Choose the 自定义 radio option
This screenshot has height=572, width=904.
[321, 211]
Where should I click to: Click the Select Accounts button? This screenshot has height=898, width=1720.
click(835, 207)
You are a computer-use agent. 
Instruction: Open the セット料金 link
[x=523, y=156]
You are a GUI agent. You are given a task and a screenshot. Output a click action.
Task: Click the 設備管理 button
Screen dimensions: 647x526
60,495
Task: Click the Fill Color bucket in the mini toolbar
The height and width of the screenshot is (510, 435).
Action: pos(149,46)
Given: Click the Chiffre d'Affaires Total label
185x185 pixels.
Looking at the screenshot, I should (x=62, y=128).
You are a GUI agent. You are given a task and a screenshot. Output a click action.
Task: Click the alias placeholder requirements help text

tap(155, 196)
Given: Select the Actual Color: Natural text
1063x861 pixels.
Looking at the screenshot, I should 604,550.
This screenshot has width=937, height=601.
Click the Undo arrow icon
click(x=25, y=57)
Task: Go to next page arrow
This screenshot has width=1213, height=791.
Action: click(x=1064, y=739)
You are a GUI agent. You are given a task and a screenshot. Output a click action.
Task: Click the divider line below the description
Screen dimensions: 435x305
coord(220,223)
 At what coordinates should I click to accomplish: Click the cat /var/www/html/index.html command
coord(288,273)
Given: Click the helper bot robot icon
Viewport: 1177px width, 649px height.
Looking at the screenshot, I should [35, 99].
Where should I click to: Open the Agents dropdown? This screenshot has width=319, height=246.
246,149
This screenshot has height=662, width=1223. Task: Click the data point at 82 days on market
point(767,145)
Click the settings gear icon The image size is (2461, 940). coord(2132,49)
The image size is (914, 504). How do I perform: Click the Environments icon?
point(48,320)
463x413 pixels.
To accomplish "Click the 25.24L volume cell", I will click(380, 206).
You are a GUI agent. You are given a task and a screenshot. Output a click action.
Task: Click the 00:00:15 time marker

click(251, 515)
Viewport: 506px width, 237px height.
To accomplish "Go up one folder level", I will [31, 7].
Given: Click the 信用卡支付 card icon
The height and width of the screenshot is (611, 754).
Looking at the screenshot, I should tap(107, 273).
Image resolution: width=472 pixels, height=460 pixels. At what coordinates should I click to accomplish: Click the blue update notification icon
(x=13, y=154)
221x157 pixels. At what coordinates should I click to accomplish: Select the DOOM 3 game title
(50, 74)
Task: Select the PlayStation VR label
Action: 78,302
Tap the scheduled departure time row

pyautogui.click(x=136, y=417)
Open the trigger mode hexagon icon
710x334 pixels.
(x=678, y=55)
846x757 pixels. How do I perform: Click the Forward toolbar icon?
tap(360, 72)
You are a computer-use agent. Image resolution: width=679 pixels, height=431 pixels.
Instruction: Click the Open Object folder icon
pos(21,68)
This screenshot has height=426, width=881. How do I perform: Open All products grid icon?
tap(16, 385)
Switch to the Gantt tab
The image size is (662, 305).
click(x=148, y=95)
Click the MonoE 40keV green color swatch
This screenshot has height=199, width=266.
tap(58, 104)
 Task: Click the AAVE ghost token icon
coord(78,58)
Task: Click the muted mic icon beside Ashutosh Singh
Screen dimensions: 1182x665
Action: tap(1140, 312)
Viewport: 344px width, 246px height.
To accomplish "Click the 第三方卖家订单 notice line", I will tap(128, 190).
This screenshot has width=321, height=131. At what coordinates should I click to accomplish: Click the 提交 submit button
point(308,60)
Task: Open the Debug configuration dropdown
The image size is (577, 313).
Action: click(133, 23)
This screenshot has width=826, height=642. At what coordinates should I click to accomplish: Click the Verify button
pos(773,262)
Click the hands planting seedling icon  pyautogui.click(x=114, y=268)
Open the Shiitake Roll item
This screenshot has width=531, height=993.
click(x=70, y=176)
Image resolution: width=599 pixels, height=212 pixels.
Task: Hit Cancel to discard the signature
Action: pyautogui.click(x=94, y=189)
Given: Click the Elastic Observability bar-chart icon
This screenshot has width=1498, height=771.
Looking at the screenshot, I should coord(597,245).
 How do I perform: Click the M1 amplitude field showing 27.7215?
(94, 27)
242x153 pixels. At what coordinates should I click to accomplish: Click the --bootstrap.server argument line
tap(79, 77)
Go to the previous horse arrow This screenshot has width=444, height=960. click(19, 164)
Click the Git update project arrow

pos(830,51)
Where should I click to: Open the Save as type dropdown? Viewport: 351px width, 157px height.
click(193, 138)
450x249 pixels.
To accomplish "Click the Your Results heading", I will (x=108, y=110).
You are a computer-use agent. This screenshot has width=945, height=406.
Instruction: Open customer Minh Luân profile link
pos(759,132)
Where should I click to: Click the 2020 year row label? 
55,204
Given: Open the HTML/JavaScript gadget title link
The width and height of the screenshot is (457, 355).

> _REQUIREMENT_
Nothing but a number is wanted: report how many lines in the entries above contain the string "computer".

> _RESPONSE TO THE TASK_
3